Bibir Krist dikuasai penuh oleh Singto. Singto seakan tuli, ia tak mendengarkan permohonan atau renggekan Krist.
"Layani aku!!" Bisik Singto di telinga Krist. Rasa benci Krist naik ke permukaan. Gara-gara Suthiluck, ia mempunyai hutang. Dan sesungguhnya Singto tak berhak atas tubuhnya lagi.
Melihat ada kesempatan Krist menendang Singto jatuh dari tempat tidur dan sialnya Singto jatuh diatas pecahan gelas itu.
"ARGHH...." Singto meringis kesakitan, pecahan gelas itu menancap dalam di punggungnya. Awalnya Krist merasa ketakutan, ia tak bermaksud melukai Singto, ia hanya membela diri. Namun melihat Singto yang lemah, godaan iblis balas dendam mengusik hati Krist.
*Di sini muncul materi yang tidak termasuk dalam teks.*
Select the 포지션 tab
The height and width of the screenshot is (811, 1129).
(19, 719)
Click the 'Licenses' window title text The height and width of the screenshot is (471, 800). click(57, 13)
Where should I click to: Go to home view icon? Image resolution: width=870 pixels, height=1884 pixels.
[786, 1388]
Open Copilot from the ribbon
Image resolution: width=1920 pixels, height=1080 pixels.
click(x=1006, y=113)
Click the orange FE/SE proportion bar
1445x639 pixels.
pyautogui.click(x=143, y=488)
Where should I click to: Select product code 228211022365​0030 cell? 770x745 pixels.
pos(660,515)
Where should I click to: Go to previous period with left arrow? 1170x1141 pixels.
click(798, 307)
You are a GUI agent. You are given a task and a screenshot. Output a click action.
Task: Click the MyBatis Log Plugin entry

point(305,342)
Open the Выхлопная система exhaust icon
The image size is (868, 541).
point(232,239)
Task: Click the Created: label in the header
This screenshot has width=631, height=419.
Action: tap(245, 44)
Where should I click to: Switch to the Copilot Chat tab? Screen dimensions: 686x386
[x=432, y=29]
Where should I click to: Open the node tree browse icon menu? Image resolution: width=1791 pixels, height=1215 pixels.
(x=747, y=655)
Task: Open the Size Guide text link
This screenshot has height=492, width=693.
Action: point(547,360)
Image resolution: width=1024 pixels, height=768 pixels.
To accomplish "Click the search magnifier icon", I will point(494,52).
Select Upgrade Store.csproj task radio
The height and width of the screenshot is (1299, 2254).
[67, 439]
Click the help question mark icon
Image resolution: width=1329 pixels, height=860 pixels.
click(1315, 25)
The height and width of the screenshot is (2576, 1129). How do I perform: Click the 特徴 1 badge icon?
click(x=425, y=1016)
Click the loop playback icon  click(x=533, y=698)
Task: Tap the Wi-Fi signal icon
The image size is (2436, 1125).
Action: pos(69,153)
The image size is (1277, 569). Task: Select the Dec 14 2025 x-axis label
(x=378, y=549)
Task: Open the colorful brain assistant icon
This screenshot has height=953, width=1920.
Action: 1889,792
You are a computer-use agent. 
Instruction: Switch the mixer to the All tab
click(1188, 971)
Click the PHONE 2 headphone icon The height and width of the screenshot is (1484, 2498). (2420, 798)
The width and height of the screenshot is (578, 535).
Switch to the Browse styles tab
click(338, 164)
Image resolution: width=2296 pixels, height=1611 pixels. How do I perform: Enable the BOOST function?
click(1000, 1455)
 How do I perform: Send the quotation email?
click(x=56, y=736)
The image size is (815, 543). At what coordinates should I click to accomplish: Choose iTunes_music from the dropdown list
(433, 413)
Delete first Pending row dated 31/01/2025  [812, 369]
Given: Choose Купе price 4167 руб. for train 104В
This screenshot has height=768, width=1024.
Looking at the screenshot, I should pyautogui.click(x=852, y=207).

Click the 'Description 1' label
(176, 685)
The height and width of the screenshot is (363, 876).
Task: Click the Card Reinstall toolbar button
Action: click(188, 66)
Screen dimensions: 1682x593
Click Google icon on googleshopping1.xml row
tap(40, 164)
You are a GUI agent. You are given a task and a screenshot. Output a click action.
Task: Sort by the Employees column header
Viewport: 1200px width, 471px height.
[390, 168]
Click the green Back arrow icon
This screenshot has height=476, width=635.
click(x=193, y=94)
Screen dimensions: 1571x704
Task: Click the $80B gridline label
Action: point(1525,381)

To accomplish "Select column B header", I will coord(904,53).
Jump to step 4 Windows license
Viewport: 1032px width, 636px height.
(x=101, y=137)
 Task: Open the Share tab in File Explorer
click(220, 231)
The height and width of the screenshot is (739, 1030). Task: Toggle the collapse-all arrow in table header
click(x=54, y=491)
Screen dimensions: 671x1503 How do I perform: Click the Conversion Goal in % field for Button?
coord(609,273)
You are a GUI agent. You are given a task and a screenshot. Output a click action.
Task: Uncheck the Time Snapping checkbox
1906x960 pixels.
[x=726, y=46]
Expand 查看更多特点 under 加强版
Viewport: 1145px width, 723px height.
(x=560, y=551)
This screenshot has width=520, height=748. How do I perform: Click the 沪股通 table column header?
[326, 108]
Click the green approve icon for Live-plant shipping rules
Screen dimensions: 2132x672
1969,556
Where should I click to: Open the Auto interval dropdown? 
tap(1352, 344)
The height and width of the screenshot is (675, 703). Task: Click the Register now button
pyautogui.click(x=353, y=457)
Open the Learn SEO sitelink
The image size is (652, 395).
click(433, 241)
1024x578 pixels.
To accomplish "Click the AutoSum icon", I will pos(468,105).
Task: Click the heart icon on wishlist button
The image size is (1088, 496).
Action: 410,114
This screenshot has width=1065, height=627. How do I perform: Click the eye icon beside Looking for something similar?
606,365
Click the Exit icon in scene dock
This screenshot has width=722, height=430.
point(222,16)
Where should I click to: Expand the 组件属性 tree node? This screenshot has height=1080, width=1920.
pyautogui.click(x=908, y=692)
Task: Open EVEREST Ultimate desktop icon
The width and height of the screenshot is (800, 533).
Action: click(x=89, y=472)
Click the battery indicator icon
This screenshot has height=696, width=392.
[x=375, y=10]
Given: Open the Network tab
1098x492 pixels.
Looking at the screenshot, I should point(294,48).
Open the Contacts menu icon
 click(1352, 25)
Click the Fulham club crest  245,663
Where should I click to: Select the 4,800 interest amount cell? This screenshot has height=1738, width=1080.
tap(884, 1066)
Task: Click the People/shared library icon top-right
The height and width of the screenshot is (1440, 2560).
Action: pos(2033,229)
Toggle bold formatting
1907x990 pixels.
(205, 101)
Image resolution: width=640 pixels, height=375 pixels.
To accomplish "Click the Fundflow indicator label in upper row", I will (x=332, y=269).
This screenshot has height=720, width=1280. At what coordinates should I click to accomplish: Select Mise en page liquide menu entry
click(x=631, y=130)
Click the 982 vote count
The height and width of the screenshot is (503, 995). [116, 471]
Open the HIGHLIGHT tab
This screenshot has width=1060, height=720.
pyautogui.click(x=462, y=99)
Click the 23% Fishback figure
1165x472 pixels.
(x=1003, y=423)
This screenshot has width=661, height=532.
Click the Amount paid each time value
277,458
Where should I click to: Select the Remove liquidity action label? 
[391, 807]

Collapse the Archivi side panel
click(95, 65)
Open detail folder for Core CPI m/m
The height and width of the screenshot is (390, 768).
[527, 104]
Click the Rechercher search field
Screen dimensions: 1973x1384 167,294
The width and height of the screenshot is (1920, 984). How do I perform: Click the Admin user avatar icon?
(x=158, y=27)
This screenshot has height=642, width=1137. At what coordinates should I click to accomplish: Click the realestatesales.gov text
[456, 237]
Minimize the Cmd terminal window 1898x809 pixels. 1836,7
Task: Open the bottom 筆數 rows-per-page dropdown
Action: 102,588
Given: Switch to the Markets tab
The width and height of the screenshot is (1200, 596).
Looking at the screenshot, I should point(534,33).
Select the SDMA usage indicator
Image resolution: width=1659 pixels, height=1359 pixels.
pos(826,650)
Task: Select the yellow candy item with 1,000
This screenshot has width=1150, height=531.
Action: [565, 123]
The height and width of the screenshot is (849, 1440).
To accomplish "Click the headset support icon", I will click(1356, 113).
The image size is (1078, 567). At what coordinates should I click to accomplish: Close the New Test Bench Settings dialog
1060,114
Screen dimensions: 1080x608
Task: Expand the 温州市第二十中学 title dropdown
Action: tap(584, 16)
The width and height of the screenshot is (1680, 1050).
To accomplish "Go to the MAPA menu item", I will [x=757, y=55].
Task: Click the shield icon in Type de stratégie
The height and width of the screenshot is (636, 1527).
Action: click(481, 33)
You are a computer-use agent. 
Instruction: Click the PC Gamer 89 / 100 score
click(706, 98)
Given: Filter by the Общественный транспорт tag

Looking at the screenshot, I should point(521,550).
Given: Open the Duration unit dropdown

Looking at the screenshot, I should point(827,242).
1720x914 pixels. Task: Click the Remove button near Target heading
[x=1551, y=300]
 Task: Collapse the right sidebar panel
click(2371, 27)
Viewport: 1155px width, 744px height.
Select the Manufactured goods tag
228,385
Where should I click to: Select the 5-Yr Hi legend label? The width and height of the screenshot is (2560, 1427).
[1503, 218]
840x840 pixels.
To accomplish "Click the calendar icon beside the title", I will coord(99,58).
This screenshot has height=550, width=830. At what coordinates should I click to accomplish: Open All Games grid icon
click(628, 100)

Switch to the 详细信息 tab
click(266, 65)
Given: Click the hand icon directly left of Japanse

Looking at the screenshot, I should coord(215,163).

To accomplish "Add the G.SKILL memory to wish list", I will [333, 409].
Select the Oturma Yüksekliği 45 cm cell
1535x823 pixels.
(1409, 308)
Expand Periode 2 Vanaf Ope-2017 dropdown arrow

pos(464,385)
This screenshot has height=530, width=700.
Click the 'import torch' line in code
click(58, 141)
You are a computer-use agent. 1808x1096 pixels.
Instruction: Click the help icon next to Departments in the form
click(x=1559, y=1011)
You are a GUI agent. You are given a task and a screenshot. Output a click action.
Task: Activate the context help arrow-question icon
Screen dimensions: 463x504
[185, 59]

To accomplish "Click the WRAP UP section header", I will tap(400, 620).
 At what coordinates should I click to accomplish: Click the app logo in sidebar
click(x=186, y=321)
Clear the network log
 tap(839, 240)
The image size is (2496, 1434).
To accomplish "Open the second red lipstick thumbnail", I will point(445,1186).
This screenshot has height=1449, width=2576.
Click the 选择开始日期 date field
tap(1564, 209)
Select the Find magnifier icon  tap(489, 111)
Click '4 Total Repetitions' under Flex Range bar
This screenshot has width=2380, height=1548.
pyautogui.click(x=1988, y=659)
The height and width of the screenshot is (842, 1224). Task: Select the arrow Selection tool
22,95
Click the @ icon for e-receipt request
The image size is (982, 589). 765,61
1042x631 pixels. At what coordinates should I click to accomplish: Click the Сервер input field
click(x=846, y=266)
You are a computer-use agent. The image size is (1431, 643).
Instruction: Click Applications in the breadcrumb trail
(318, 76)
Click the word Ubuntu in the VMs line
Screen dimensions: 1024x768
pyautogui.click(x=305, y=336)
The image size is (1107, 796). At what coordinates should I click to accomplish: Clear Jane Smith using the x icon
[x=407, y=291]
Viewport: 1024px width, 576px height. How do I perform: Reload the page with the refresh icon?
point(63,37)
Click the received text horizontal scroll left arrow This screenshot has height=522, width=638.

Ia mengambil sebuah vas bunga dan memecahkannya, pecahan vas bunga yang besar ia tusukan kembali ke perut Singto.
"Mati kau Singto Suthiluck!!" Krist dengan mata membara menusuk lebih dalam lagi. Singto berteriak kesakitan namun sedetik kemudian ia mengangkat tangannya membelai pipi Krist dan tersenyum tulus.
"Terima kasih Krist. Mulai sekarang, berbahagialah...." Singto menutup mata dan terkulai di lantai.